Advocate General Pedro Cruz Villalón, of the Court of Justice of the European Union, yesterday delivered his verdict: OMT did not violate European law and could be energised at the discretion of the ECB’s board. Mr Draghi must be a pleased man. Not only has his OMT not been denied a legal foundation but, in addition, his hand has been strengthened in his current battle to convince the Bundesbank and Berlin that the ECB must buy hundreds of billions of Eurozone nations’ sovereign bonds as part of a belated Quantitative Easing exercise that Mr Draghi hopes will defeat deflation. This makes sense: If bond buying is OK in the context of the OMT it surely is OK too in the context of Quantitative Easing.

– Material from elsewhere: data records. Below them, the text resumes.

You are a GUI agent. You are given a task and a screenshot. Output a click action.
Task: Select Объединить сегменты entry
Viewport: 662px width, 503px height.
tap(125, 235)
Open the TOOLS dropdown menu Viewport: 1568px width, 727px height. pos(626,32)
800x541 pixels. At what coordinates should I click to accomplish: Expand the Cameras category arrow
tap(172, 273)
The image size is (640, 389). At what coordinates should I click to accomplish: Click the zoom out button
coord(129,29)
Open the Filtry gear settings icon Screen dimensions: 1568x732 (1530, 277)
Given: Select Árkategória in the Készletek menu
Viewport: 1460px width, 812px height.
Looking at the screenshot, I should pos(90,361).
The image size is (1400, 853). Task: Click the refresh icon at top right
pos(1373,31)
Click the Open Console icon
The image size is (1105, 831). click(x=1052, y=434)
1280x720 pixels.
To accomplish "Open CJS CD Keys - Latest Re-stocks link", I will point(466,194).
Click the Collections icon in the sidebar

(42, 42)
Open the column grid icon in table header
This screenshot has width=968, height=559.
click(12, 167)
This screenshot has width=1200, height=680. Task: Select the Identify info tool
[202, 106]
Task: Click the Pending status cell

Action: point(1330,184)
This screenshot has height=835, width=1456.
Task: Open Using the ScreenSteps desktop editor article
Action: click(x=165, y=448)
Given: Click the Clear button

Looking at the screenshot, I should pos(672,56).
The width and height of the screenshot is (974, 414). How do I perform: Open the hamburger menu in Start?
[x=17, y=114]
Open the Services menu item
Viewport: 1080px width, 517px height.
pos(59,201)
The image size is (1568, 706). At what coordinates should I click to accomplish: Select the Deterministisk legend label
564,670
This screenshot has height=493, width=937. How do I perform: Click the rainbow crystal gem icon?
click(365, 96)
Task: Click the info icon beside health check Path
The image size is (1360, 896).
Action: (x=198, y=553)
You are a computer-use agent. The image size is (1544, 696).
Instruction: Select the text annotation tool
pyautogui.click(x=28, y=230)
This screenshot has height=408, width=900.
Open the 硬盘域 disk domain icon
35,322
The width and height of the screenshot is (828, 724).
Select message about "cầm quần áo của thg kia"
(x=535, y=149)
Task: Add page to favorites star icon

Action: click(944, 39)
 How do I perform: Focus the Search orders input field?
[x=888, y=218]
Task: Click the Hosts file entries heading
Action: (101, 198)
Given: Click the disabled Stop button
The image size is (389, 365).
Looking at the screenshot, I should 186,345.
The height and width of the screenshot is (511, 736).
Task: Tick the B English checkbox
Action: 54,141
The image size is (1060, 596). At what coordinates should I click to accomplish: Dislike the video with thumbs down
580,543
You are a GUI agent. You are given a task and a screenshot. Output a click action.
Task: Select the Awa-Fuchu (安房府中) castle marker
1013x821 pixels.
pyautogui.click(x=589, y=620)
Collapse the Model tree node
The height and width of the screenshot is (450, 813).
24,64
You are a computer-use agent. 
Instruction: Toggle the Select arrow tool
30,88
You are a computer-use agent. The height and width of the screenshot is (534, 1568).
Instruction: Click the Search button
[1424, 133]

But why am I arguing that this decision is pertinent to Greece? Greece issues no bonds and cannot benefit, as long as it remains hopelessly insolvent, from QE that concentrates on government bonds. Be that as it may, there is a substantial potential benefit in Mr Cruz Villalón’s decision for the next Greek government. This decision unshackles Mr Draghi from any ban on government bond purchases. However, for this new ‘freedom’ to turn into a meaningful form of QE, there must be no constraint that the ECB only buys triple-A rated bonds and there must be no assumption that the ECB can never take any losses from the bonds it buys (in case they are restructured in the future). Just like when the Fed was purchasing oodles of private debt with no iron cast guarantee of zero-losses, similarly the ECB, in order to utilise its new freedom to conduct macroeconomically meaningful QE, must accept that it may have to take some losses from its bond purchasing program.

And here is the rub. If the ECB accepts this, as the Bank of Italy insists it should, then the ECB’s stubborn insistence (against SYRIZA’s demands) that ECB-held Greek bonds (circa the failed SMP bond purchasing program of 2010/1) cannot be restructured collapses unceremoniously.

In short, the European Court’s endorsement of OMT’s legality is a major boost in the bargaining power of a prospective SYRIZA government. For otherwise the ECB’s plans for meaningful QE, against the forces of deflation, are doomed.